Types of Garden Enemies
Wilting means becoming flaccid. Wilting in plants may be temporary Hue to too rapid evaporation but with a return to normal when water is applied, or it may be permanent due to disease organisms interfering with the water-conducting system. The pathogen need not be all through the plant; it may be only in the roots or at the base of the stem, but by either mechanical clogging or the production of a toxin it may produce a response of the whole top or the yellowing, "flagging," of a single branch.

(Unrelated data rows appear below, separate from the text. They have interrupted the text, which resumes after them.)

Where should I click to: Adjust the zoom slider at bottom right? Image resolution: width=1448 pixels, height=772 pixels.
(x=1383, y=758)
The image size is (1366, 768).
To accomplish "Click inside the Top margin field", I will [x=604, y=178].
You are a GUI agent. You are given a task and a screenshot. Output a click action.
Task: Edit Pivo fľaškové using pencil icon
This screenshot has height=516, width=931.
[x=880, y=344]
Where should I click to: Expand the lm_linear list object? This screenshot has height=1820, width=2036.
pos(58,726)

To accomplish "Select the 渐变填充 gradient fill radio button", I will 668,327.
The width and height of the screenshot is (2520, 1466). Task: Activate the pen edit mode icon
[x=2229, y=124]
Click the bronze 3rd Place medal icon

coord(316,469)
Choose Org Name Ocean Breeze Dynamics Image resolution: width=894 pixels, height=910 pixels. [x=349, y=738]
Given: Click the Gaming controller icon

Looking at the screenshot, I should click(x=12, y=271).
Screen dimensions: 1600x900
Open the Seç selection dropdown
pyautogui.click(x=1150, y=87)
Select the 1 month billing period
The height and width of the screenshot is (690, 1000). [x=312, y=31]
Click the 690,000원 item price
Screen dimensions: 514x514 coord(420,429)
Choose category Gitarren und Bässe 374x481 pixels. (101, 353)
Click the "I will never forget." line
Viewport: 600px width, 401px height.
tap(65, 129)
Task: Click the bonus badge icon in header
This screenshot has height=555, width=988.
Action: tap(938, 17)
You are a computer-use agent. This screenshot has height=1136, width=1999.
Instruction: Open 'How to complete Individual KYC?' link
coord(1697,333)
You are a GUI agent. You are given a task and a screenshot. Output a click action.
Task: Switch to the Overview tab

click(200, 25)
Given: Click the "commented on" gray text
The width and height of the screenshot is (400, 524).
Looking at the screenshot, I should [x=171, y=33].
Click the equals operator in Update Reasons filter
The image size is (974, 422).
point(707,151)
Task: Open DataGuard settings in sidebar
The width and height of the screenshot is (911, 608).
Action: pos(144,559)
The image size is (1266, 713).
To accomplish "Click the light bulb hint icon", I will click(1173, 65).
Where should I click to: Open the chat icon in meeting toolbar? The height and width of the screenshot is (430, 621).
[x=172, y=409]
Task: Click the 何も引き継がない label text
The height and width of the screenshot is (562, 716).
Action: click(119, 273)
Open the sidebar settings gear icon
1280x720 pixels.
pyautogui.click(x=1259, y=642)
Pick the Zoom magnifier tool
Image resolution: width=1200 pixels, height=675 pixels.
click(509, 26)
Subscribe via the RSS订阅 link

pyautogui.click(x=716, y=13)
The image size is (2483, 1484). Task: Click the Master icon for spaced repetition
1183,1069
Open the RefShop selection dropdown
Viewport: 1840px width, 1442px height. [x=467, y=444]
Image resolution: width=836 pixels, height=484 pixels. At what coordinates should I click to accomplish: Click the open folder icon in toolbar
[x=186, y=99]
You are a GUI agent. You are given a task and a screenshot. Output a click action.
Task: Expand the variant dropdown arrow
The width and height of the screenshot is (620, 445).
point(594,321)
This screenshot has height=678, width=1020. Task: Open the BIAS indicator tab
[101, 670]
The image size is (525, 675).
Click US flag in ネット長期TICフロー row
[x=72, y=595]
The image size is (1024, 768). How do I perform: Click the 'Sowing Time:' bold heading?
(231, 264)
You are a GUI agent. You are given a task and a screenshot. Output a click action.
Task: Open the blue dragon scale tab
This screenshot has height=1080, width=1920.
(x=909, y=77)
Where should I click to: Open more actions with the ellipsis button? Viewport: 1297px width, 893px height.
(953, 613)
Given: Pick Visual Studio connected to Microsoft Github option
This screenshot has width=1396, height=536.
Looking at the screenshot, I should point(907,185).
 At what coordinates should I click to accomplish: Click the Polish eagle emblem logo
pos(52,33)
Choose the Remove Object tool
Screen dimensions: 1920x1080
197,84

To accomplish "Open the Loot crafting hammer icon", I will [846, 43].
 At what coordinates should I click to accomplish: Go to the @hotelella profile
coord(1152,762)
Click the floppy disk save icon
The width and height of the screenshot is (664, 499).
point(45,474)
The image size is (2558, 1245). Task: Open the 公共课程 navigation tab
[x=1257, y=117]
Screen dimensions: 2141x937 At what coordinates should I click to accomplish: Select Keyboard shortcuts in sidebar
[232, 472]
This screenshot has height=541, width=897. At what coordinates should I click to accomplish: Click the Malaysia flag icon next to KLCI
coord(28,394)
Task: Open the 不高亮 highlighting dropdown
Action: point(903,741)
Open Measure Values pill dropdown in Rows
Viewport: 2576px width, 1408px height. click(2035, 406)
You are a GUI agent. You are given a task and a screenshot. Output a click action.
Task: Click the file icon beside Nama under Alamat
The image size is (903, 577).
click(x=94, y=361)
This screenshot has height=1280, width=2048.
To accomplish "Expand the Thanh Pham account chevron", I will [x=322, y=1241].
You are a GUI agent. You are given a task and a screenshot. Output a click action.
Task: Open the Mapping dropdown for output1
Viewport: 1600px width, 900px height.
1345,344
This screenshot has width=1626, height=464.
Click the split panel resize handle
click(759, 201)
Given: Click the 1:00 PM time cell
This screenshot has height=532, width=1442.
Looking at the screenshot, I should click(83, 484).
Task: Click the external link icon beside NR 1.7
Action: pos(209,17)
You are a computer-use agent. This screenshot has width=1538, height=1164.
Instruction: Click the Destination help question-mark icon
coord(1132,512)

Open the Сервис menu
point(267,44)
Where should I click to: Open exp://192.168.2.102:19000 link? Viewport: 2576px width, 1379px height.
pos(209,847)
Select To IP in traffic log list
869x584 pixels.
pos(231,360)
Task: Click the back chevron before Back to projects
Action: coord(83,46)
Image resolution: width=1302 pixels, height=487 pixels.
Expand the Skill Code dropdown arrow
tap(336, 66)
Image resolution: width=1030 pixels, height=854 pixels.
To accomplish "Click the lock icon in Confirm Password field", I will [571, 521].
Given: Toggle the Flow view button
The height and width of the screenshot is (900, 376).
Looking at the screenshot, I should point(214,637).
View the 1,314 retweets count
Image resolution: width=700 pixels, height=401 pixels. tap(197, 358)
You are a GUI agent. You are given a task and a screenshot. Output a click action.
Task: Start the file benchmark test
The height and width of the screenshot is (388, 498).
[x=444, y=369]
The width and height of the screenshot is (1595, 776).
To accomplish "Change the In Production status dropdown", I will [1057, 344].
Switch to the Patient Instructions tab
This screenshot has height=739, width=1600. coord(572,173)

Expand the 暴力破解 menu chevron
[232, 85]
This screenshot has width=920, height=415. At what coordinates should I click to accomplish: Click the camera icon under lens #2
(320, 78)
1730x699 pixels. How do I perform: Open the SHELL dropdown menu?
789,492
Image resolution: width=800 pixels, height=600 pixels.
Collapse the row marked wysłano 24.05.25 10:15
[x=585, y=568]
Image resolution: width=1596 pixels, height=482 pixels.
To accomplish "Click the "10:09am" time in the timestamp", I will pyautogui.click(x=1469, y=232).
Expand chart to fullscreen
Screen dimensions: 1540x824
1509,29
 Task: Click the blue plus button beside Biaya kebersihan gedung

BACTERIAL WILT OF CUCURBITS (Erwinia tracheiphila).
Serious on cucumbers and melons (cantaloupe but not watermelon), occasional on squash. The bacteria winter in cucumber beetles and are inoculated into the vines as beetles feed. Young plants are killed; older plants gradually wilt and die. The bacteria form a viscous mass which oozes out from cut stems.

Control. Keep beetles away by starting vines under Hotkaps or other protection, then dusting with rotenone. Zerlate added to the dust helps to control wilt. Pull and burn all diseased vines.

ASTER WILT (Fusarium oxysporum f. callistephi).
The fungus lives indefi-nitely in the soil and can be carried with the seed. Plants wilt, wither, and die at any age from seedlings to full bloom. Older plants are sometimes stunted with a one-sided development. If the affliction comes when they are in bloom, heads suddenly droop.

Control. Nearly all seed stores carry resistant strains; be sure and ask for them. The asters will not be completely immune, but you have a chance of a good stand. There is no control by spraying.

CABBAGE YELLOWS (Fusarium oxysporum f. conglutinans).
This wilt disease is serious on cabbage and other crucifers in the Middle West and is present in other sections. Plants are stunted, yellowish green; lower leaves drop. The fungus can exist in the soil for many years, entering through roots, usually soon after transplanting and with the first warm weather.

Control. Once the fungus is established in the soil, you cannot get rid of the disease by sanitation or spraying. Choose resistant varieties: Jersey Queen, Resistant Detroit, Marion Market, Globe, Wisconsin Ball-head, or Wisconsin All-Season.

DUTCH ELM DISEASE (Ceratostomella ulmt).
This fatal wilt disease of American and European elms first appeared here in 1930 and is now present from Massachusetts to Virginia and West Virginia and is known in Ohio, Indiana, and Colorado. Many towns have lost a large proportion of their elms, but those communities which have continuously practiced a strict sanitation program have saved most of their trees.